– Нет!
Слово вырвалось и превратилось в яркое облако света.
Сефия свободна.
Она встала с кресла. Свет кружился и сиял вокруг нее клубами сверкающего снега.
И Стрелец свободен. Сефия увидела, как его руки тянутся к оружию. Брака хваталась за свои позолоченные револьверы.
Серебряный перочинный нож Танин поднялся над столом.
Глаза Танин расширились. Она хотела что-то сказать.
Но Сефии было довольно разговоров. Она вскинула руку и серебряное лезвие полоснуло Танин по горлу. Кожа раскрылась горячим глубоким красным порезом.
Танин вскинула руки к горлу. В глазах ее застыло удивление.
В одно мгновение Брака оказалась возле Танин, что-то бормоча и удерживая ее бессильно повисшее тело, чтобы оно не сползло на пол. Губы Танин шевелились, но голос изменил ей. Кровь струилась промеж ее пальцев.
Свет в ее глазах погас.
Стрелец дернул Сефию за рукав. Она повернулась к нему. Их мешки были уже у него за спиной. В руках он держал Книгу. Кожаная обложка сияла в свете горящих свечей, отполированная тысячами прикосновений.
Книга о родителях Сефии.
Книга об Осло Канте.
О Танин.
Обо всем на свете.
Последний взгляд на тело Нин, горой высящееся возле стола.
Бежать или умереть!
И вот Книга уже в ее руках, и они бегут – через дверь, по туннелю, освещенному факельным огнем, пляшущим на потолке. А сзади – истошные вопли Браки:
– Пол! Пол!
Звук бегства отражается от стен туннеля.
Дыхание разрывает грудь.
Они выбегают в темный провал пакгауза, пол которого освещают крупные звезды.
И вот они в гавани, где по воде протянулись тени кораблей.
Сефия и Стрелец подбежали к ближайшему ялику, бросили в него свои пожитки и, отвязав от причала, быстро поставили парус. Сзади, от пакгауза, доносился топот погони, шум и крики. На последнем дыхании Стрелец оттолкнул ялик от причала, и ветер сразу же наполнил парус.
Раздались выстрелы. Стрелец и Сефия пригнулись, и пули выбили позади них щепу из корпуса ялика.
На причал выбежала толпа людей с ружьями в руках. Кто-то носился по причалу в поисках лодки. Остальные встали на одно колено и прицеливались. Вперед вышел человек, на лице которого было написано такое горе, что оно могло бы расплавить стекло. Человек отирал слезы, струившиеся из темных глаз.
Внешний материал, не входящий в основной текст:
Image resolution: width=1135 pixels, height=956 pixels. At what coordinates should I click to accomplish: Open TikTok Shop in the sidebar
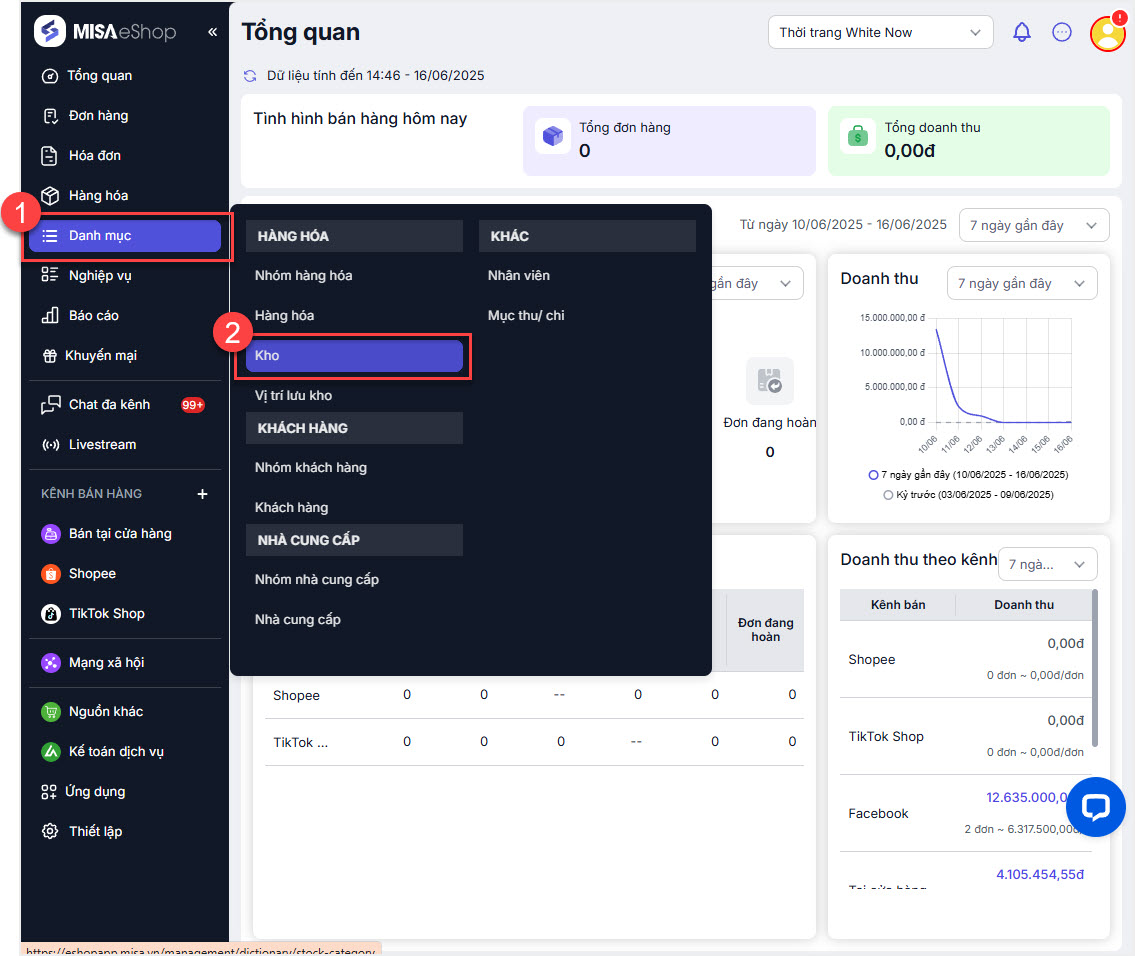(106, 614)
Взгляд его встретился над темными водами со взглядом Сефии.
Она это сделала. Убийца. Воровка. Похитительница жизней.
Уголки рта человека приподнялись в горькой печальной усмешке. Дрожащая рука потянулась к спусковому крючку.
Вспыхнул оранжевый огонь. Раздался грохот ружейных выстрелов.
Сефия моргнула. Она видела летящие к ним пули, видела их светящиеся следы. Легким движение руки она остановила их полет, и пули, не причинив вреда, упали в воду за кормой ялика.
Стрелец смотрел на нее во все глаза.
На причале преследователи, наконец, раздобыли лодку, но было уже поздно – Сефия и Стрелец оказались вне пределов досягаемости: свежий ветер нес их в открытое море, мимо маяков, в темные быстрые воды Каллидианского пролива.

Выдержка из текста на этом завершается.